** PROMPT A **
Change "tilted" to "raised" in the listing, from the line with "Click the Samsung" to the end of the listing, and give those lines back with nothing else altered. Leave the pictures out.

** EXTRACT TO READ **

STAR SPANGLED RODEO or: How Glen Campbell Saved a Sad Little Immigrant Girl

Ayser Salman
Aug 9, 2017 · 7 min read
Me, probably wanting to be at home — away from people.

The following post is an excerpt from my upcoming memoir, THE WRONG END OF THE TABLE: AN IMMIGRANT LOVE STORY.


Music plays a huge part in my life, especially in terms of defining periods and eras. If my life were a book the chapters would be named after song titles…

I mean that’s pretty much what I’ve done — I AM writing a book, a comic account of being a “fresh-off-the-boat” Iraqi who moved to Ohio in the dead of winter and was told “Here. Fit in now.”

I’m exaggerating a wee bit but that’s the crux of it. And pretty much all my memories revolve around music. Ask me a question about a time in my life and I can often tell you what song is representative; my life in Ohio is defined by singers Ronnie Milsap and Glen Campbell. Saudi Arabia was The Carpenters and Olivia Newton John. I discovered the Beatles in high school and lived by their credo “Let it be.” And college was my heavy metal and Goth music phase (short-lived) with a heaping side of R.E.M. and Echo and the Bunnymen.

I developed my love of music from my mother. When I was little she often told me that whenever I was feeling sad or depressed, if I put on some music it would instantly brighten my mood and often transport me to a ‘magical place.’ This was a lifesaver to someone whose young routine was uprooted by moving from Baghdad to Columbus, Ohio leaving behind our large house with my dolls and toys and a backyard swing to come to a cold and snowy land where I didn’t know the language and had to share a bedroom with my kid brother and listen to creaky radiator pipes pinging loudly during the night.

One of my earliest memories from Ohio is Mom making a hybrid Middle-Eastern/American feast, while her small FM radio played pop music in the background. I would sit at the small table in the corner of our very small kitchen and ‘help’ her by shaping rice into balls for kibbe and squeezing lemon juice into taboule and various other side dishes. And all the while Mom would buzz around humming happily to whatever tune was on the radio. Every now and then she would mouth the words on the commercials, her way of strengthening her fledgling English. On rare occasions a song would come on that would make us go into all-out performance mode. We’d dance out into the living room, Mom holding the spatula as a microphone and my brother playing air guitar.

I played this cassette over and over until it almost broke.

One song we loved was Glen Campbell’s “Rhinestone Cowboy.” To this day hearing it brings back memories for all of us — particularly Zaid. It was one of his favorites. He would get so excited that after the song was over he would rush into our bedroom and continue his own acapella performance of it while jumping up and down on his bed. Then Dad would come home from work and try to switch the radio to the news — probably it was a continuation of what he was listening to the in car. As soon as he got near the radio Mom would shut him down with ‘My kitchen, my music.’ And shoo him out. There were times, especially during the Iran hostage crisis of the late ’70s that Dad would sit in our blue Lincoln Mercury for a half-hour and listen to the radio in order to soak up all the information he craved. Eventually this ended when some neighbor complained about a “suspicious Mexican man loitering in a blue car for long periods of time.” With his mustache and the fact that Middle-Easterners weren’t common in Columbus, people often mistook us for Mexican. And my family didn’t correct them. It was safer to let them believe we were part of a large and known ethnicity like Mexican than to tell people we were Arabs, which at the time was a largely misunderstood group. Not only that, but Iraq sounded like Iran, which at the time was the enemy because of the hostage crisis. So you can imagine the pressure and crisis of identity this created. I never wanted to leave our apartment. And music became the thing which soothed me. My favorite songs had the ability to ground me by giving me something familiar to hold on to, like a comfortable audible security blanket.

** PROMPT B **
Write out the memoir excerpt word for word, from "Music plays a" to "and the Bunnymen.".

** RECORDS FOR THIS TASK **
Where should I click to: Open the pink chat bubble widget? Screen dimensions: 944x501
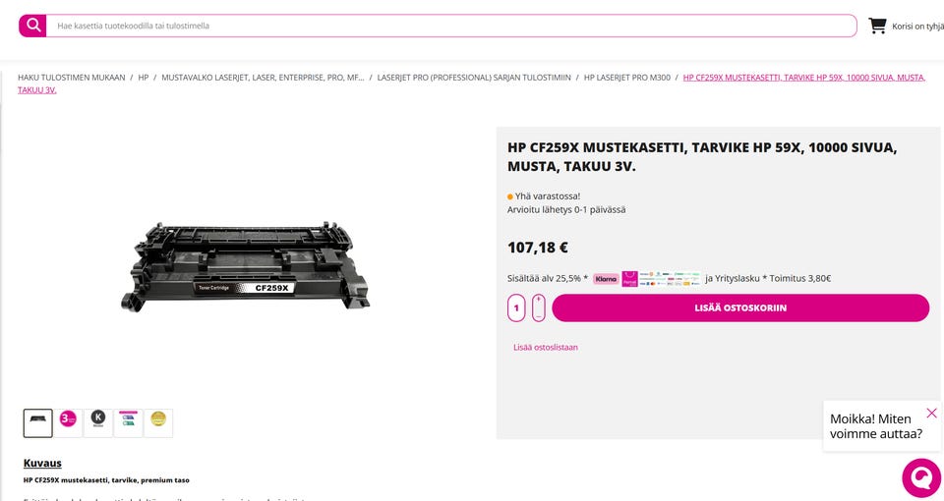[x=921, y=478]
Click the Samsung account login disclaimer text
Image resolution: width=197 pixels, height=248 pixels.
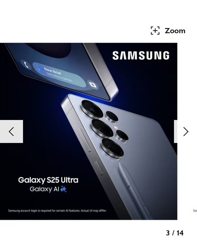57,211
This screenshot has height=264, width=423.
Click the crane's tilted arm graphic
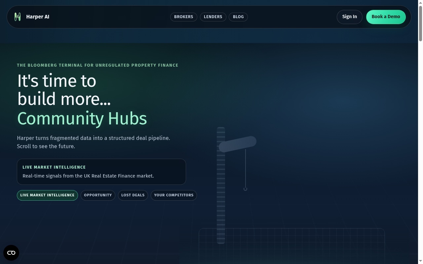(x=237, y=144)

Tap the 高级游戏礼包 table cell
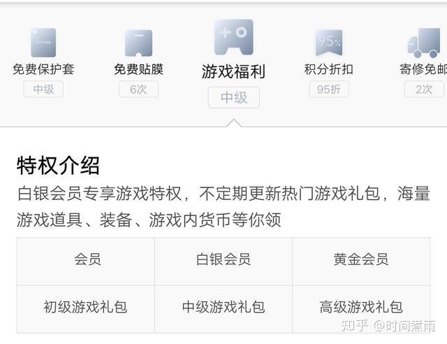[x=360, y=307]
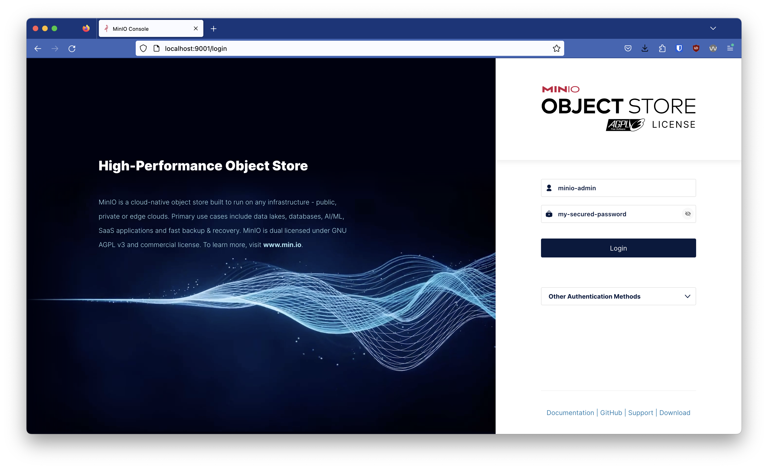Focus the minio-admin username field
This screenshot has height=469, width=768.
pyautogui.click(x=623, y=188)
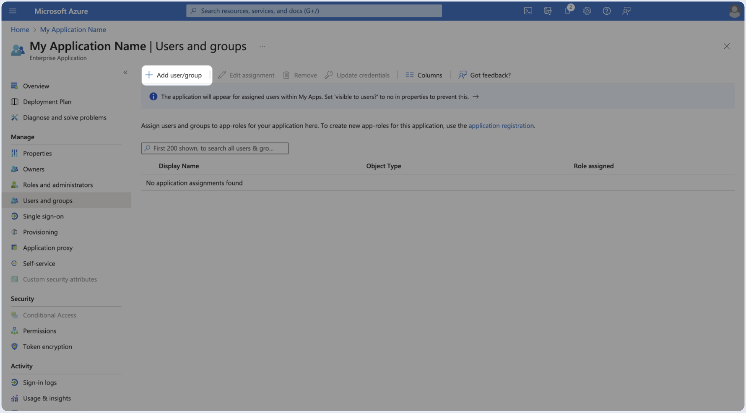Click the user account avatar
The image size is (746, 413).
pos(734,11)
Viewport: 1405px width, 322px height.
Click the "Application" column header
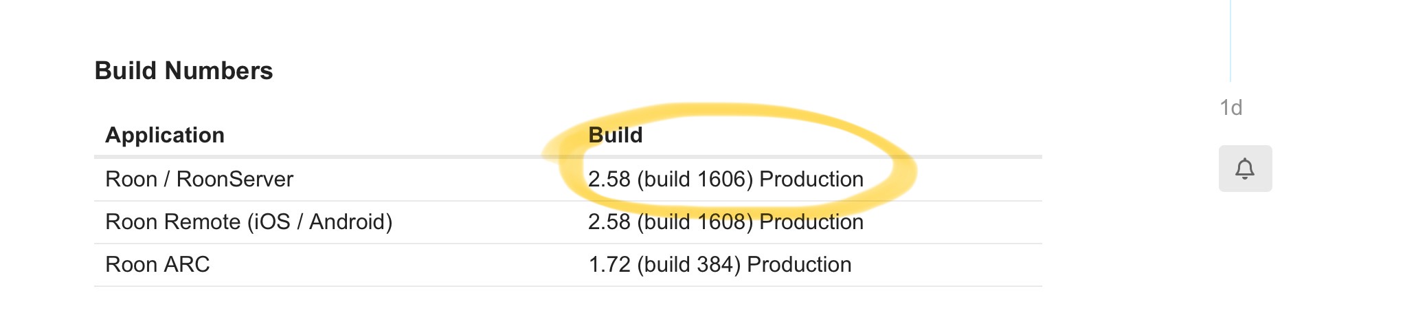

** CORRECT RESULT A **
Click the Samsung account login disclaimer text
Image resolution: width=197 pixels, height=248 pixels.
57,211
This screenshot has height=264, width=423.
Click the crane's raised arm graphic
(x=237, y=144)

Tap the 高级游戏礼包 table cell
[x=360, y=307]
Focus the minio-admin username field
This screenshot has height=469, width=768.
pyautogui.click(x=623, y=188)
Click the user account avatar
The image size is (746, 413).
pos(734,11)
Viewport: 1405px width, 322px height.
Click the "Application" column header

** CORRECT RESULT B **
Music plays a huge part in my life, especially in terms of defining periods and eras. If my life were a book the chapters would be named after song titles…

I mean that’s pretty much what I’ve done — I AM writing a book, a comic account of being a “fresh-off-the-boat” Iraqi who moved to Ohio in the dead of winter and was told “Here. Fit in now.”

I’m exaggerating a wee bit but that’s the crux of it. And pretty much all my memories revolve around music. Ask me a question about a time in my life and I can often tell you what song is representative; my life in Ohio is defined by singers Ronnie Milsap and Glen Campbell. Saudi Arabia was The Carpenters and Olivia Newton John. I discovered the Beatles in high school and lived by their credo “Let it be.” And college was my heavy metal and Goth music phase (short-lived) with a heaping side of R.E.M. and Echo and the Bunnymen.